### Task details
Starting with the line that contains "Given: Open the" and going on through the last line, rewrite those lines with "preview card" changed to "preview panel" and all else unchanged. Leave the pictures out of your answer.
----------
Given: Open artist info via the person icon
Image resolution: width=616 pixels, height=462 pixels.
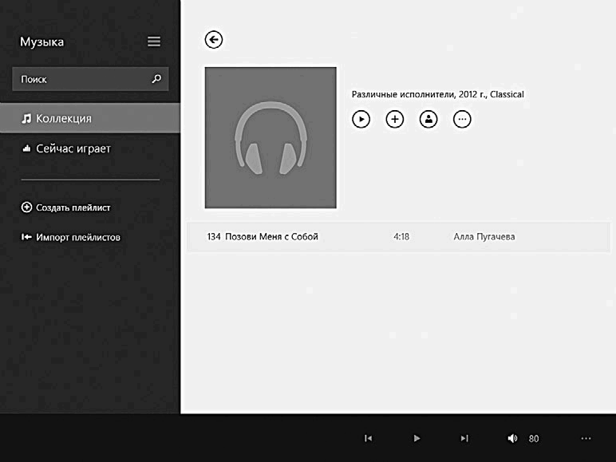Looking at the screenshot, I should click(x=428, y=119).
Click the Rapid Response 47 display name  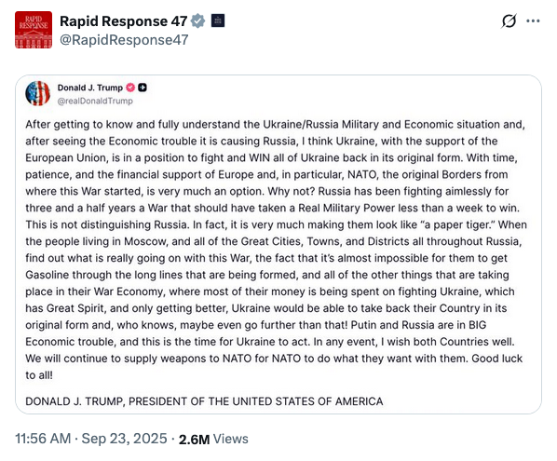[123, 21]
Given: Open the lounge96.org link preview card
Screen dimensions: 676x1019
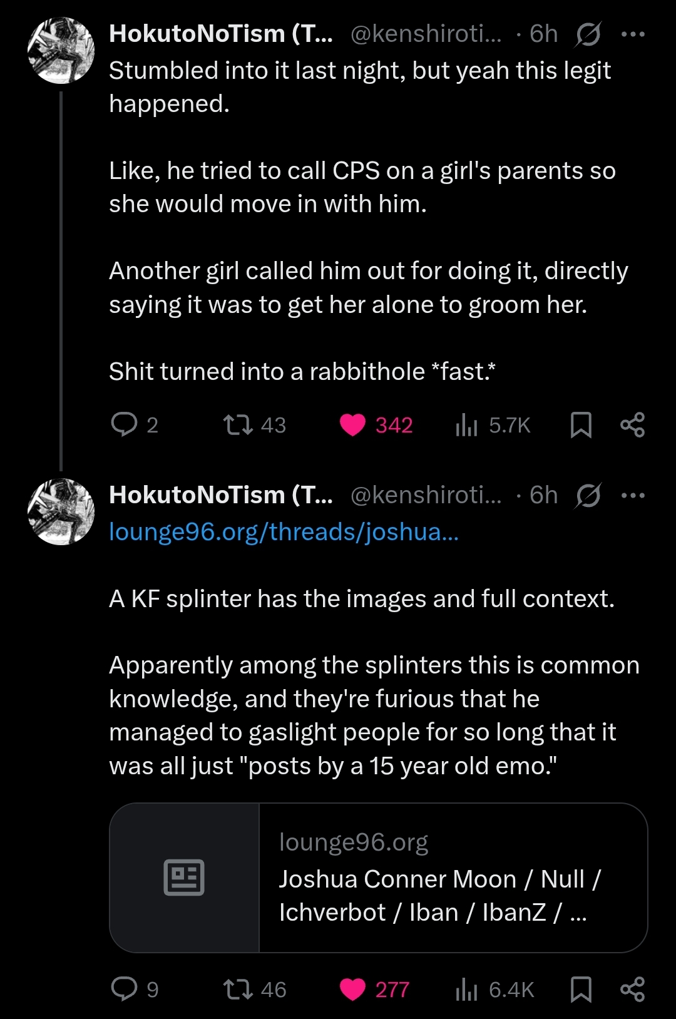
----------
### Solved exercise
Given: Open the lounge96.org link preview panel
Screen dimensions: 676x1019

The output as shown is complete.